Reliable and repeatable measurements are essential for the strong uptake of any analytical technique. Ambient surface mass spectrometries have demonstrated exciting and revolutionary measurement capability but for wider acceptance in industry they need a secure metrology foundation. Plasma sources are increasingly being used since the development of DART (direct analysis in real time) in 20051 and subsequent imaging methods such as PADI (plasma assisted desorption ionisation)2 and LTP (low temperature plasma)3. Here, we commence establishing the essential metrology for PADI, which has already been shown to be successful at analysing pharmaceuticals2 and personal care products4. A detailed study of the instrumental contributions to the spectral repeatability is conducted. Firstly, we identify and separate out the contributions to the repeatability (relative standard deviation) of the peak intensities. We show that the Thermo LTQ-Orbitrap mass spectrometer used in the study has a noise distribution approximately as expected for random noise. However, the standard deviation of the peak intensity is proportional to the peak intensity which is clearly not random but related to systematic effects in the source operation. Optimisation of the plasma source is essential for ensuring robustness and reliability. We show how the signal varies with geometry, helium flow rate and plasma power. Thermal imaging of the sample surface shows that the temperature rises approximately linearly with plasma power and at 19 W is 70oC. To reduce the effects of damage for surface sampling, we recommend keeping the surface temperature below 40 °C by operating at less than 15 W. General guidance is given for practical analysis. Importantly, PADI can analyse a wide variety polymers.

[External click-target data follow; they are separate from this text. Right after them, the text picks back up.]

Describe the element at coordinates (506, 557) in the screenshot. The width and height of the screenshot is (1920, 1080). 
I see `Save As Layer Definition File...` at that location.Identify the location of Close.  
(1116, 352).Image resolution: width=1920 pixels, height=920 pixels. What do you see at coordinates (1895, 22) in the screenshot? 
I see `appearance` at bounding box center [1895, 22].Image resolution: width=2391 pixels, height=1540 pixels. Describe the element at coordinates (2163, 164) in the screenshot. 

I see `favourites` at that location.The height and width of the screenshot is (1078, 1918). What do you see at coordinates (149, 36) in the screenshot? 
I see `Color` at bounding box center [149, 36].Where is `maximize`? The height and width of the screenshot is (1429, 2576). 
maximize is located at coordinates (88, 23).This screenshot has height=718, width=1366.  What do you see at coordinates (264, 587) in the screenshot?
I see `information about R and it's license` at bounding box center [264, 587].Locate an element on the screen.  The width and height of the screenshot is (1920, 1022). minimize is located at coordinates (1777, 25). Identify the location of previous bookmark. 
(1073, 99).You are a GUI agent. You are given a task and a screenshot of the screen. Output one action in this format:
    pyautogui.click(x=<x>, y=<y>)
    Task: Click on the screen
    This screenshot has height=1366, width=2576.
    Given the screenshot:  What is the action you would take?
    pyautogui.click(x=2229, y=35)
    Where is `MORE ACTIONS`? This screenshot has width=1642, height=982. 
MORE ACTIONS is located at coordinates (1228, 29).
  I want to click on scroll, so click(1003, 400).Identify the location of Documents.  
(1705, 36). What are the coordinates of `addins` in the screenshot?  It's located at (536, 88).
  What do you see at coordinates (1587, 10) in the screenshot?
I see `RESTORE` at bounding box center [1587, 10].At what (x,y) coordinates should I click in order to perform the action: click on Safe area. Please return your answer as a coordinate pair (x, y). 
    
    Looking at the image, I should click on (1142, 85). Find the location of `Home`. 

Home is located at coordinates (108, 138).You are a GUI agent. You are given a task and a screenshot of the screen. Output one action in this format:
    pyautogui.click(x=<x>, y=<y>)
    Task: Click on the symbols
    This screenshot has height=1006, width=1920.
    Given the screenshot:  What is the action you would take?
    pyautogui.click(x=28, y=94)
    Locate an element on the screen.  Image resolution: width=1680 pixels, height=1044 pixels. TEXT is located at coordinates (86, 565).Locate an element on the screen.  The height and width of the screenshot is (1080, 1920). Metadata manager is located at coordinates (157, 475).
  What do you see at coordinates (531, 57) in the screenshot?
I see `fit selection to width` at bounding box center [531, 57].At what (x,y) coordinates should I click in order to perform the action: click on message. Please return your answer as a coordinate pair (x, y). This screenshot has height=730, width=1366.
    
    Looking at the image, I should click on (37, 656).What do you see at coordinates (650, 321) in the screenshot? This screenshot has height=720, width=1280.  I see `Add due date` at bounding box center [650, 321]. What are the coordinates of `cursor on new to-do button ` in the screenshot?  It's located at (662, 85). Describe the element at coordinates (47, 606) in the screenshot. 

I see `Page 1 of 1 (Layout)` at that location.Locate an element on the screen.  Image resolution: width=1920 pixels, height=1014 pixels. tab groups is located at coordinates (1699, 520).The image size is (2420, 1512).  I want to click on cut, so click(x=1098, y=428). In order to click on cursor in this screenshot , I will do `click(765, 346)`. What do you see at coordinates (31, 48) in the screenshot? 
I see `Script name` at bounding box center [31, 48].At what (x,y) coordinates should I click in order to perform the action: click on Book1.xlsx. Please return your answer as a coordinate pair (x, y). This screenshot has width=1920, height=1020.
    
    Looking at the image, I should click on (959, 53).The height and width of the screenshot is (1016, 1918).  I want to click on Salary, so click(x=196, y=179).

Analysis of polymers gives mass spectra with repeating series containing different fragments and adducts. Preliminary studies of sample surfaces after PADI analysis show that the chemical damage, quantified by XPS, is less than 10%. With the recommended operating parameters, the plasma erodes the polymer sample at a rate of 0.87 nm s-1 (for PMMA). This shows the potential for polymer depth profiling.

1. RB Cody, JA Laramee, HD Durst, Analytical Chemistry 2005, 77, 2297.

2. LV Ratcliffe, FJM Rutten, DA Barrett, T Whitmore, D Seymour, C Greenwood, Y Aranda-Gonzalvo, S Robinson, M McCoustra, M. Analytical Chemistry 2007, 79, 6094.

3. JD Harper, NA Charipar, CC Mulligan, XR Zhang, RG Cooks, Z Ouyang, Analytical Chemistry 2008, 80, 9097.

4. TL Salter, FM Green, N Faruqui, IS Gilmore, Analyst, 2011, 136, 3274.